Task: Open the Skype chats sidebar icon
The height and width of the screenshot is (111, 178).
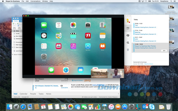Action: tap(128, 36)
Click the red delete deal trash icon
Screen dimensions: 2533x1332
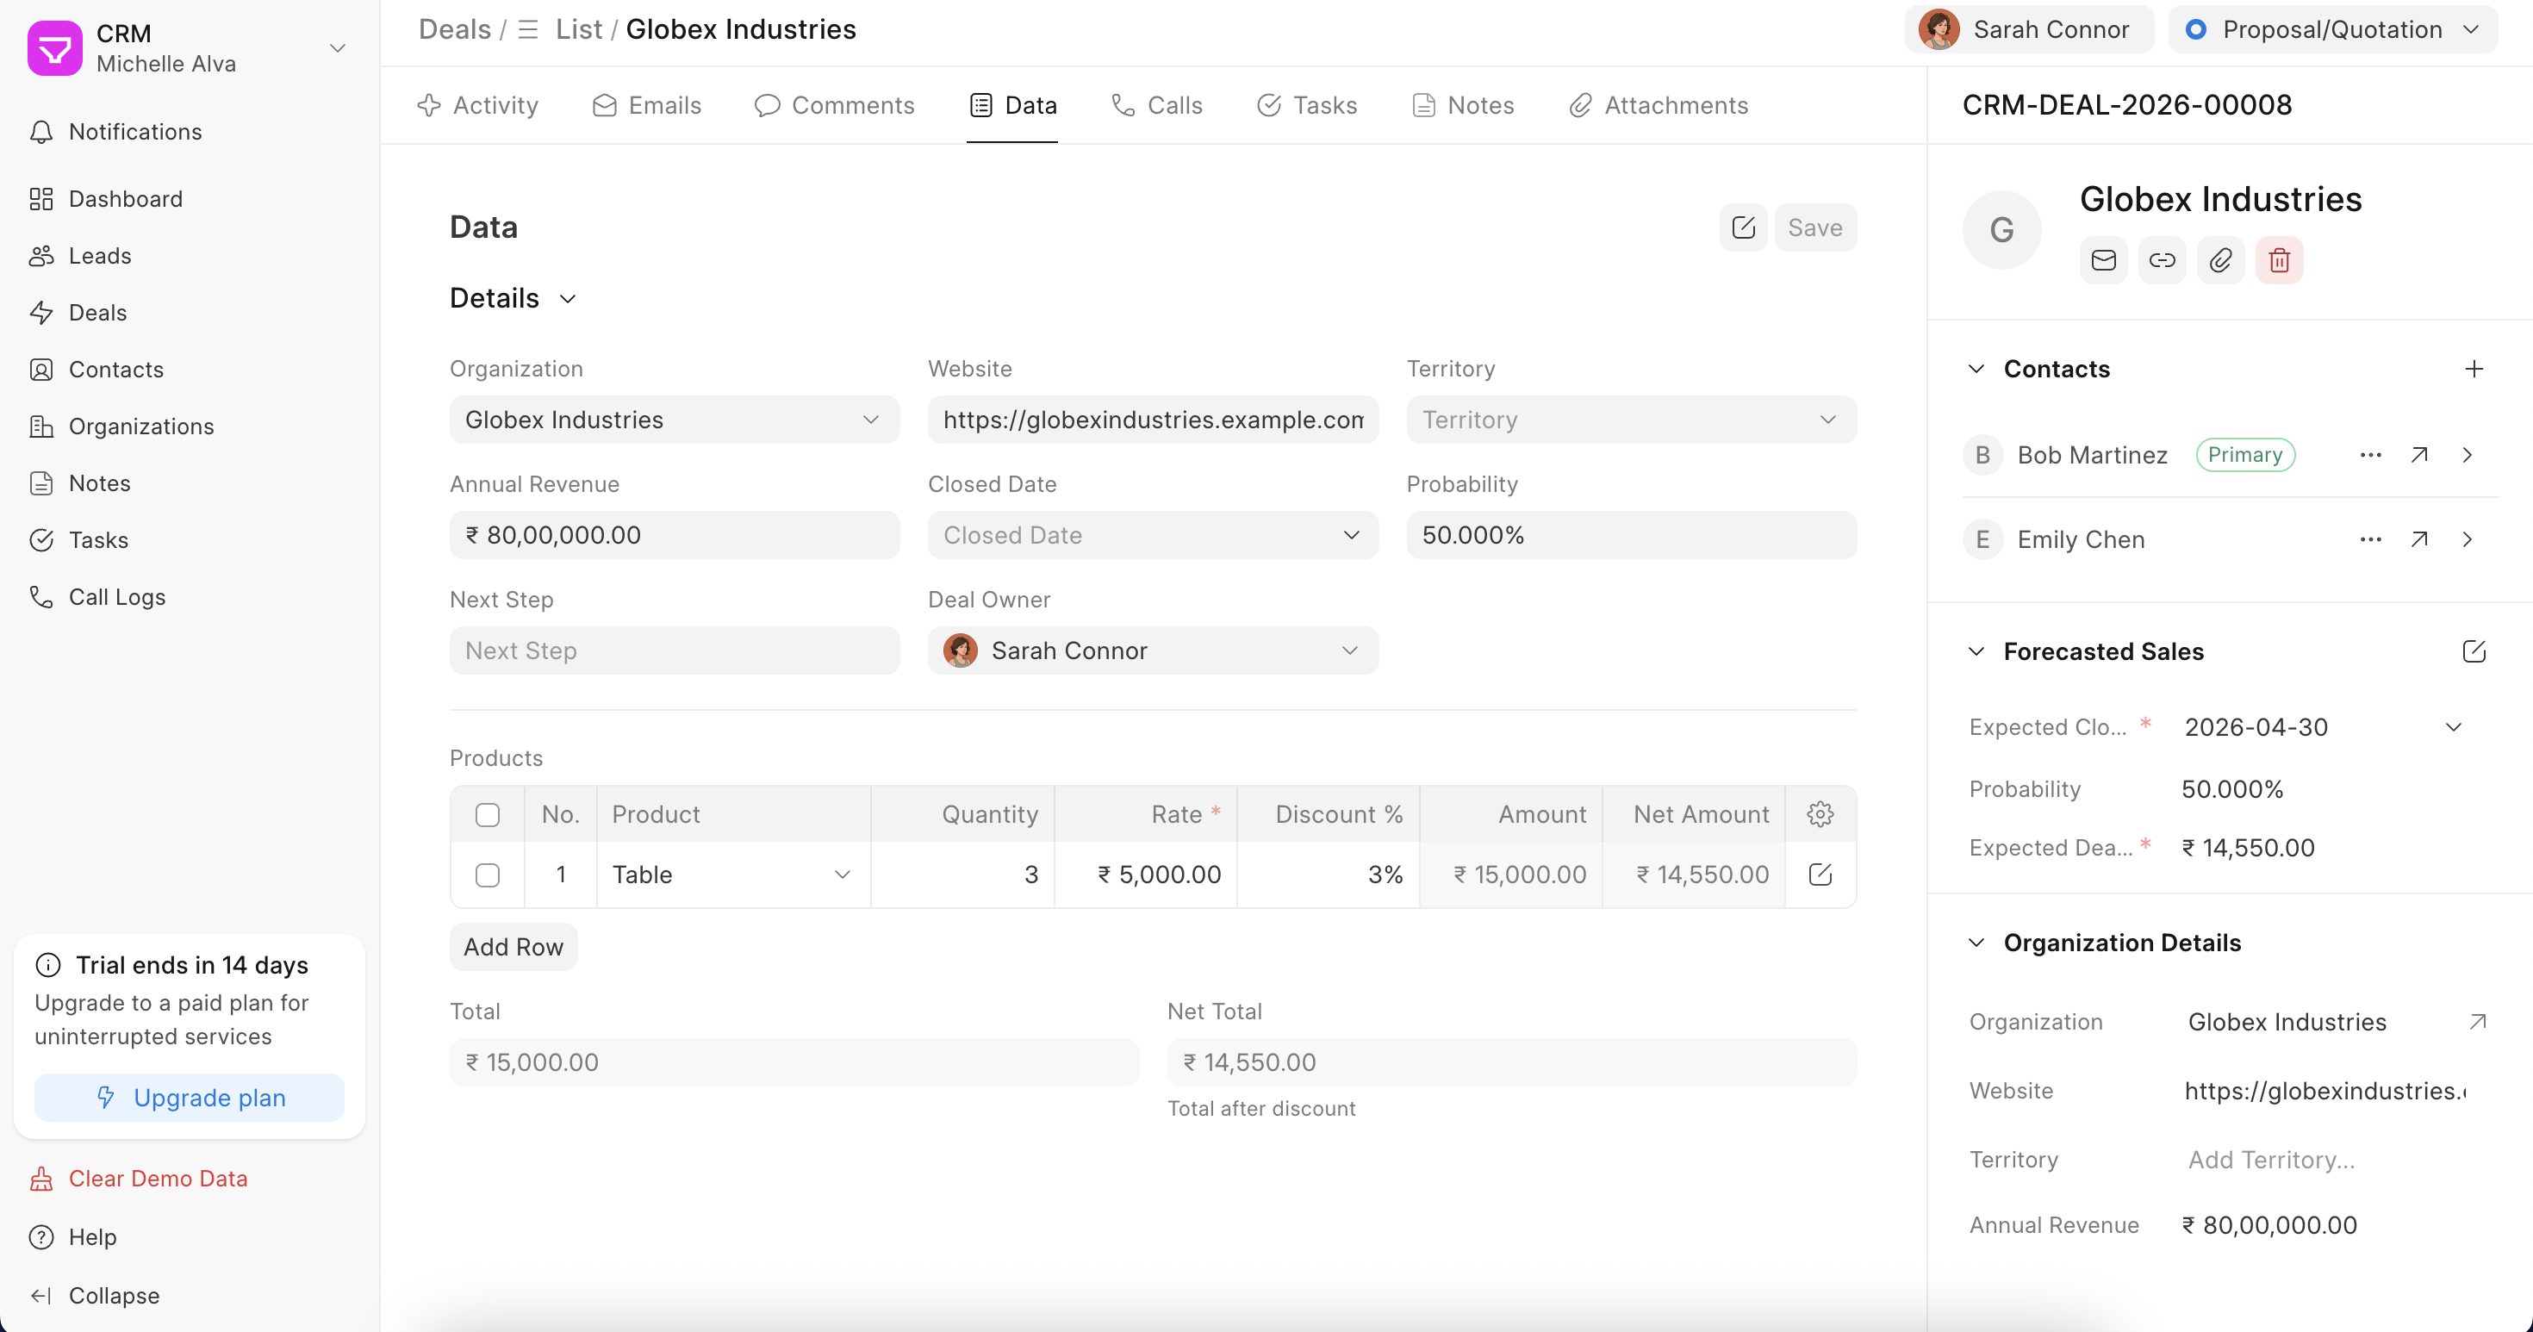(x=2278, y=261)
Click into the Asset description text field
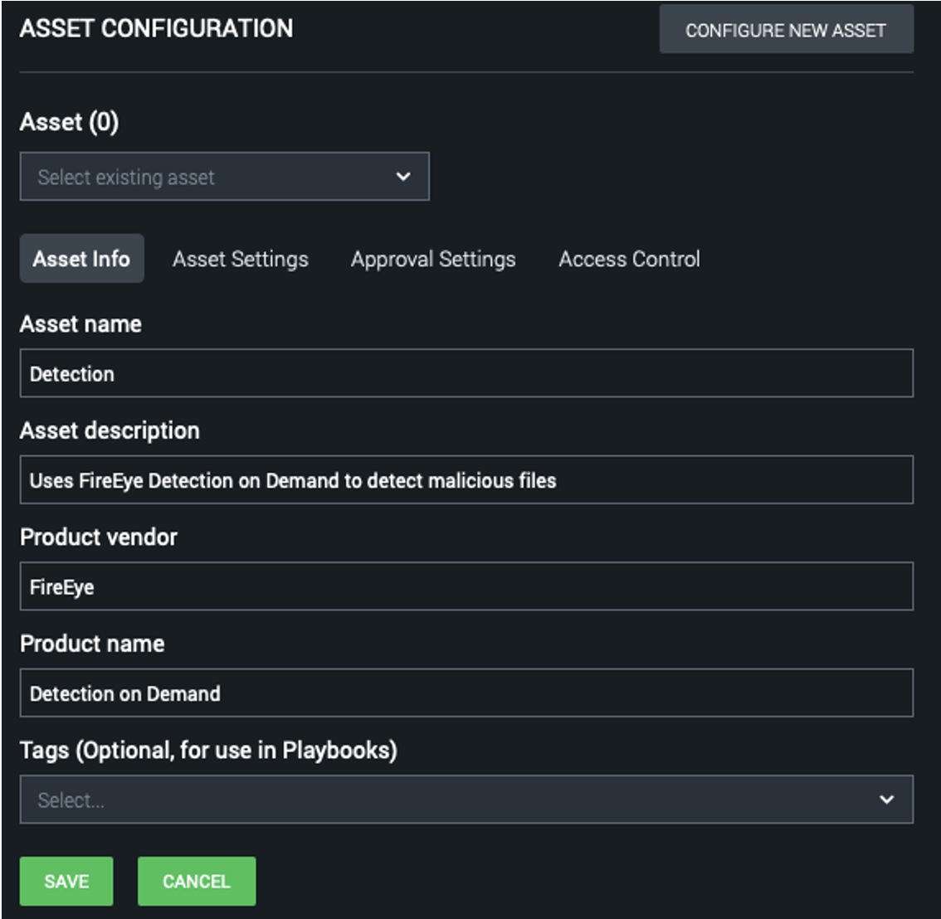The image size is (941, 919). coord(466,480)
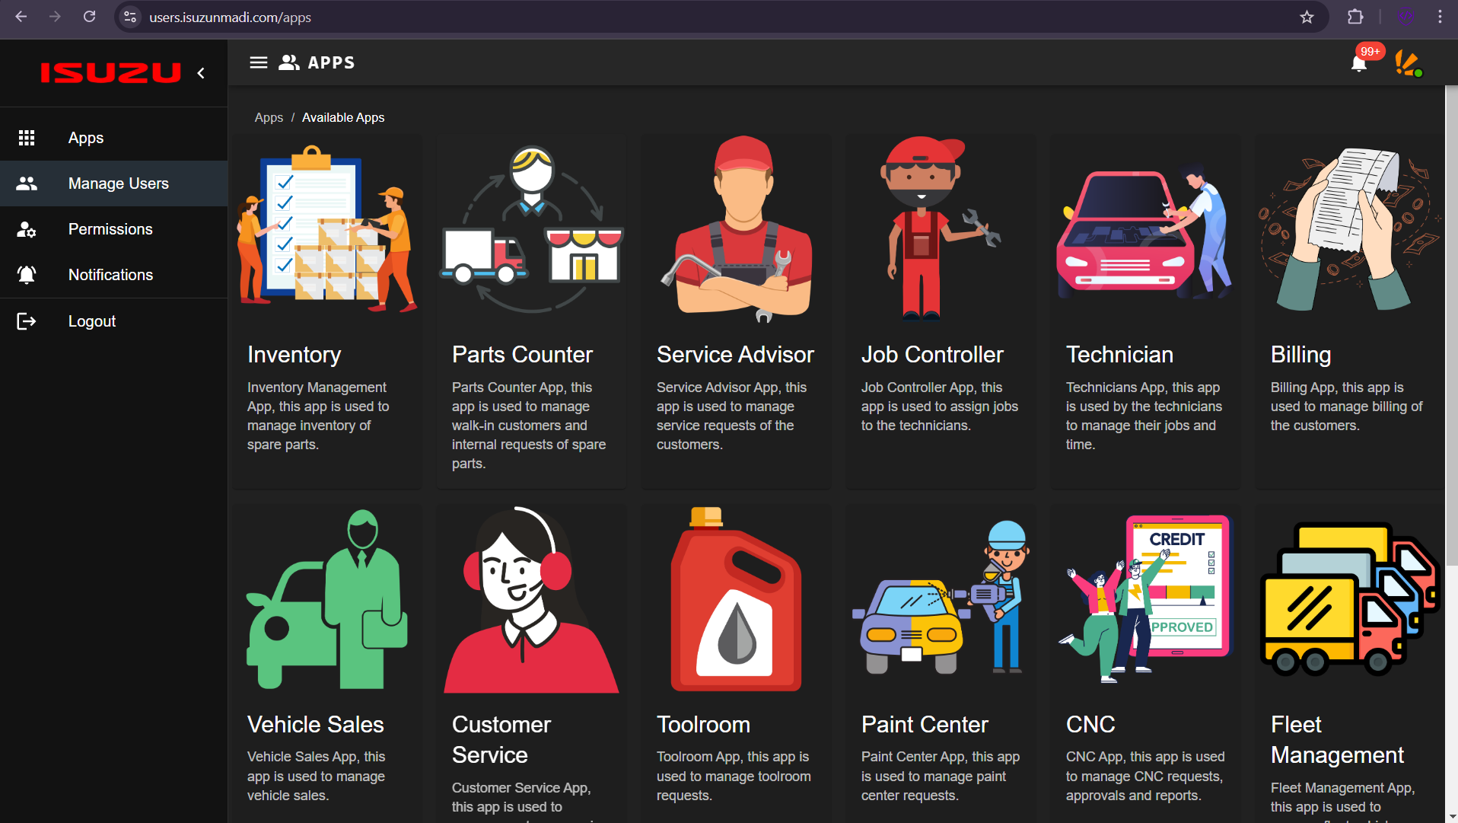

What is required: Put every line of the items above into a Markdown table with the columns Row and Line. Number the rows in order, skip blank lines, and leave the pictures out.

Answer:
| Row | Line |
|---|---|
| 1 | Task: Open the Skype chats sidebar icon |
| 2 | The height and width of the screenshot is (111, 178). |
| 3 | Action: tap(128, 36) |
| 4 | Click the red delete deal trash icon |
| 5 | Screen dimensions: 2533x1332 |
| 6 | (x=2278, y=261) |
| 7 | Click into the Asset description text field |
| 8 | The image size is (941, 919). coord(466,480) |